[Start of Attachment]

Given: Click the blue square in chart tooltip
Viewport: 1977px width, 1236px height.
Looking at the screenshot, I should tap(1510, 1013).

[End of Attachment]
[Start of Attachment]

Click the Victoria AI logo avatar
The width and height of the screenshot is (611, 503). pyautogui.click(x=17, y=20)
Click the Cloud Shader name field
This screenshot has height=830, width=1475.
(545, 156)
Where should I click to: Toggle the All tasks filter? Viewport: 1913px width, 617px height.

[End of Attachment]

Print exactly the lines of the listing above starting at the line containing "Click the Victoria AI logo avatar" and ending at the line containing "Where should I", both included.

→ **Exercise result**
Click the Victoria AI logo avatar
The width and height of the screenshot is (611, 503). pyautogui.click(x=17, y=20)
Click the Cloud Shader name field
This screenshot has height=830, width=1475.
(545, 156)
Where should I click to: Toggle the All tasks filter? Viewport: 1913px width, 617px height.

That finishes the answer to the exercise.